Die Caravanstory

ISDML41Ich kaufte das Wohnmobil von meinen Eltern ab und zog ein. Dann testete ich mich mit der caravanstory bei Facebook aus. Ich suchte nach den unmöglichsten Wohnmobilbildern im Internet. Diese postet ich und schrieb dazu fiktive Geschichten über diese Situation, die mit Selbstironie mehr als überladen waren. Total abgedreht, aber  immer mit etwas Wahrheit dabei und irgendwie dann doch authentisch, denn ich schrieb sie ja aus dem Wohnmobil heraus. Es war sehr spannend wie meine Freunde darauf reagierten. Einige unterstützten sogar mit Bildern von Wohnmobilen, die sie im Internet gefunden haben.

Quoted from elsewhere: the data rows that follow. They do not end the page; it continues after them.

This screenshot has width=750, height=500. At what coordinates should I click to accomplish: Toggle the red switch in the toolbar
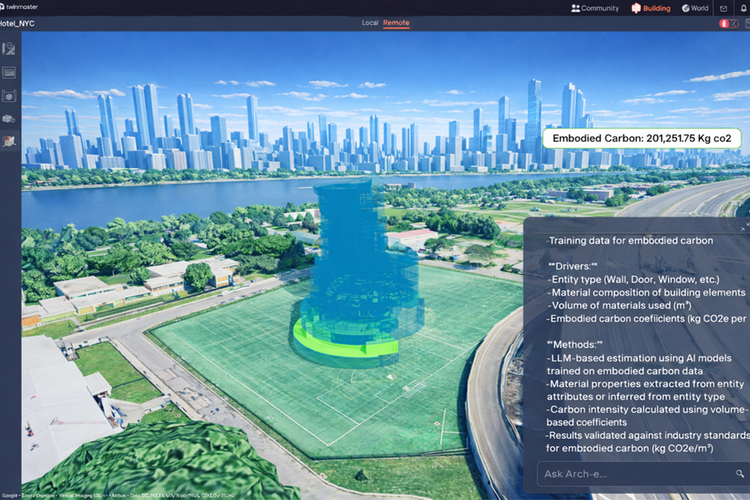tap(728, 23)
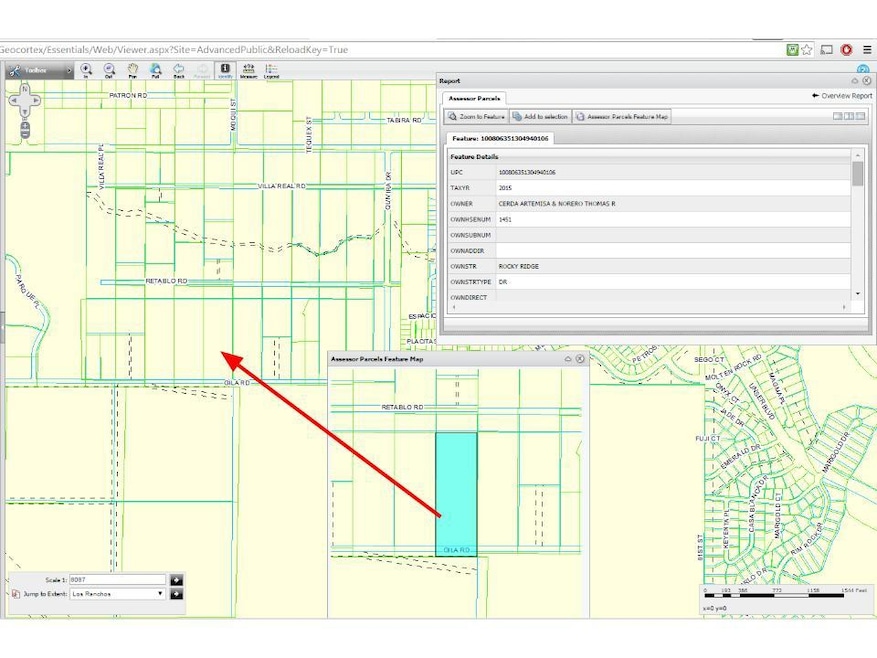Click the Scale input field
877x658 pixels.
[x=117, y=579]
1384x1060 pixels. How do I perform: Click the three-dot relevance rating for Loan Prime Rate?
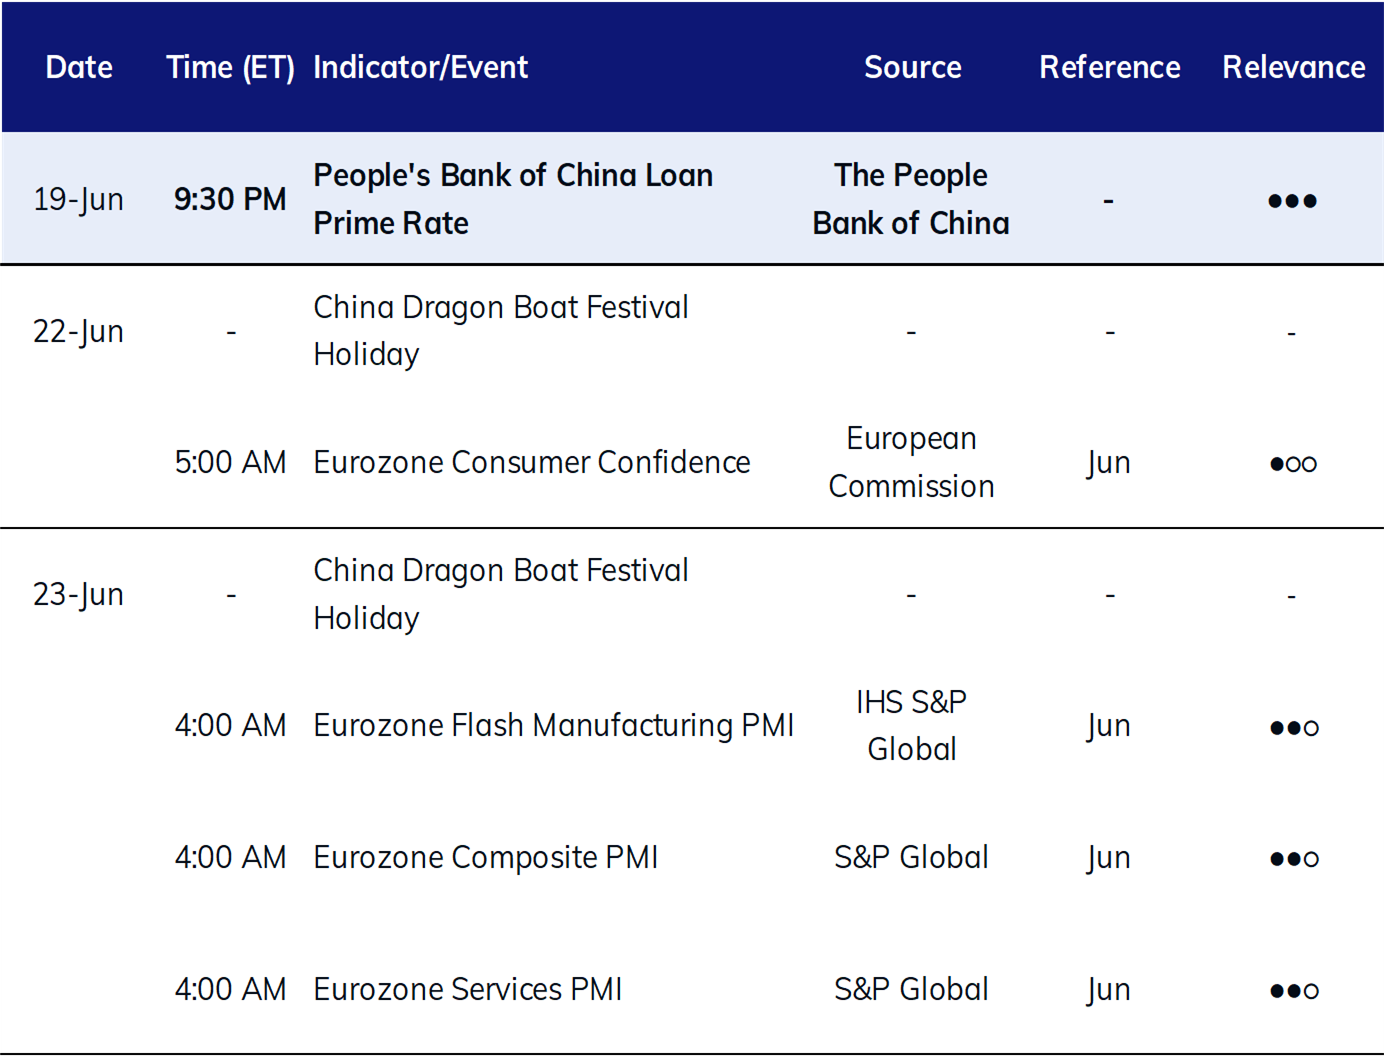pos(1292,201)
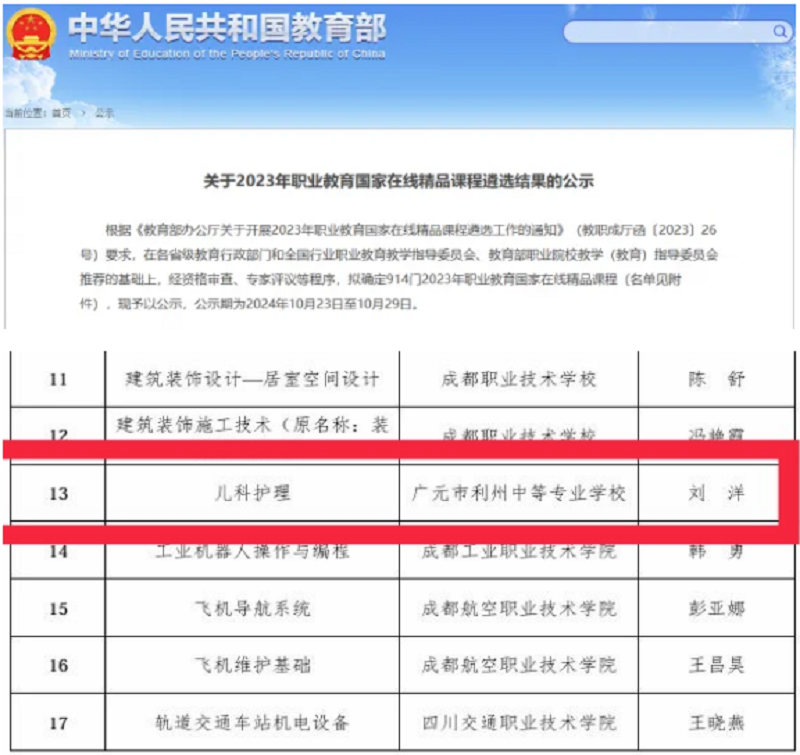Click the 飞机导航系统 course cell

pos(252,608)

Natürlich machte ich mir mein Wohnmobil auch in echt zurecht. Im Wesentlichen riss ich damals alle alten Schrottaufkleber ab bis auf Einen auf dem stand: „Es gibt nichts Gutes, außer man tut es“, und so ist es bis heute. Dieser Spruch hing auch an der Wand bei meinem Vater im Büro. Einen großen Jonny Love Aufkleber habe ich nie dran geklebt. Das vermittelte mir eine gewisse Ruhe um darüber nachzudenken was ich als nächstes mit Jonny Love machen werde. Ich wohnte 2 Jahre darin und zahlte keine Miete. Ich überwies meinen Eltern was mir möglich war und kassierte zudem noch eine 5-stellige Versicherungssumme aus einem Hagelschaden. Bis heute habe ich mich nicht gefragt was mein Gefährt wohl wert ist.